Wednesday, February 16, 2011

All-Star Weekend: The Dunks of Our Lives

The dunk contest holds a very special place in our hearts over here at No Regard, as it does in the hearts of most NBA fans. While the All-Star game itself is generally a fairly entertaining event, the weekend's pinnacle arguably comes at the end of Saturday night, when we get to watch four of the world's greatest jumpers face off in a battle of athleticism and creativity.

This year's competition seems poised to generate some memorable jams, but DeMar, Serge, Blake, and JaVale will have to step it up if they want to match these staff all-time favorites.


Adam Ain't: Dee Brown's No See Dee (1991)



If we're going to talk about Dunk Contests that stand out in our minds, I don't know how I can talk about anything but Dee Brown's 1991 performance. It was not only the first Dunk Contest I ever saw, but it was one that my brother, a Celtics fan, would talk about for months to come.

To put it simply, to my kiddie brain, what Dee Brown did that evening was pure magic. He did something that I was too young to understand the physics of. How, I thought, could one do something so skill-intensive while TAKING AWAY HIS OWN SENSE OF VISION??? I may or may not have thought about it in those terms. You be the judge!

But anyway, it straight up just didn't compute. And you know what? It still kind of doesn't. I often think about how dunking a basketball on a ten-foot hoop would be the one thing I would ask for if granted any wish in the world. The feeling of being that elevated while simultaneously completing a feat of raw human power. So graceful yet so intense. The whole thing amazes me, and my inability to feel its power firsthand is a serious Issue in my life.
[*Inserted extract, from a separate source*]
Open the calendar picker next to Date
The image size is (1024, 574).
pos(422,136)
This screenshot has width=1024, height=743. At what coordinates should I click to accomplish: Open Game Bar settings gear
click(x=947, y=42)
Every time I watch this dunk, it is almost as though Dee Brown is rubbing the fact in my face, taunting me, saying "Dunking is so easy a blind man can do it!" And that should piss me off. But it doesn't. Partially because I know that this looked far more effortless than it actually was, but more because on that night in 1991, Dee Brown made me believe in a world full of human possibility, one in which limitations were moot and seeing someone not seeing was believing. In fewer words, it made possible what seemed impossible in my tiny brain. To a five-year-old, that's some powerful shit right there. To a 25-year-old, it still is.